> _Problem details_
Count the lines of the records below that hold the word "computer", and give only the number.

> _Exercise data_
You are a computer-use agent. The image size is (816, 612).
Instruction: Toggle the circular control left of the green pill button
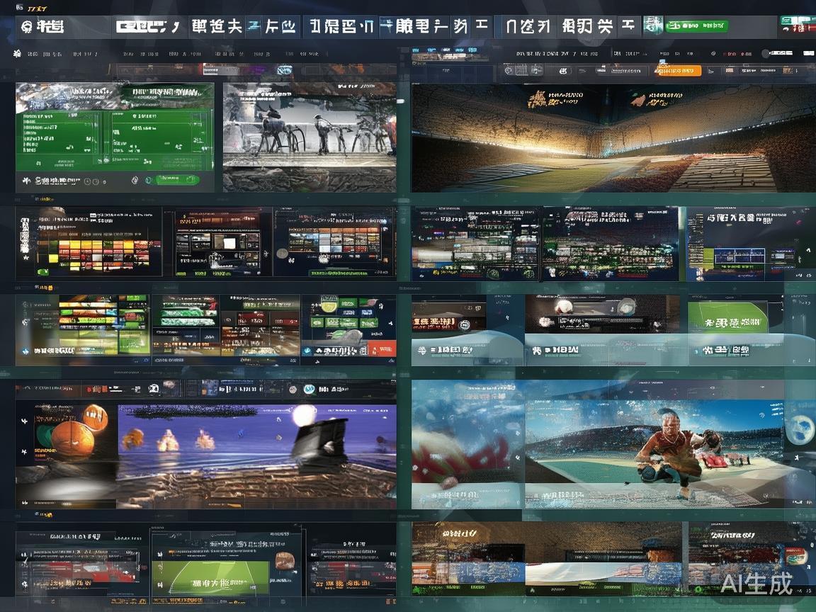135,181
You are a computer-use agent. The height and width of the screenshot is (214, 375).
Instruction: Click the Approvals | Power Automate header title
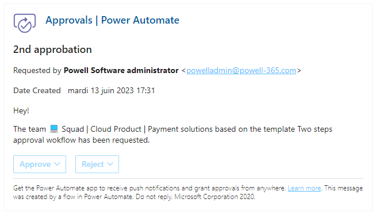(x=112, y=20)
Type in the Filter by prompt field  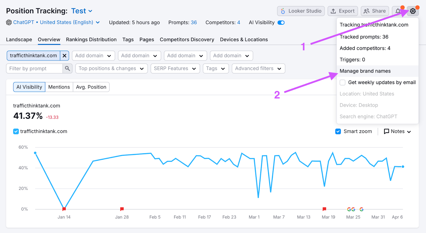point(35,69)
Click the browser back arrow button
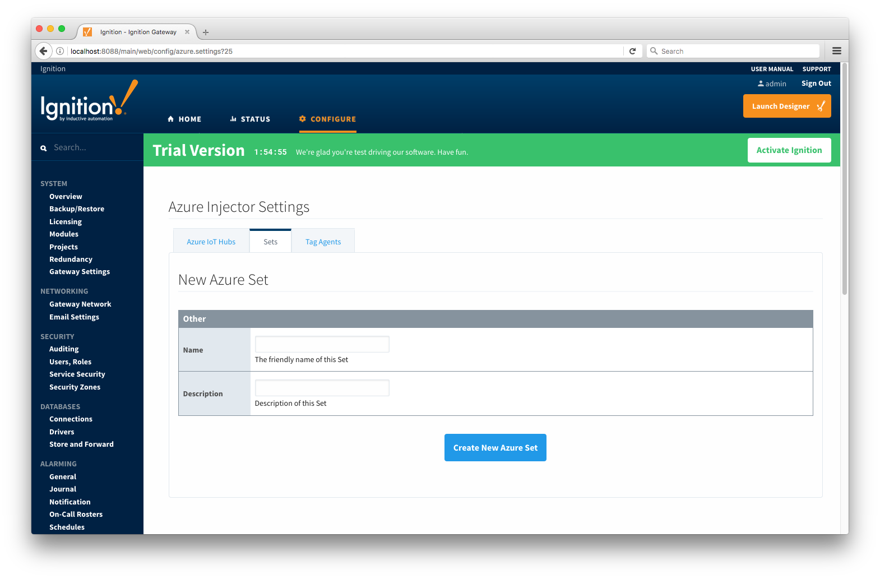880x579 pixels. 43,51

> _Completed task_
2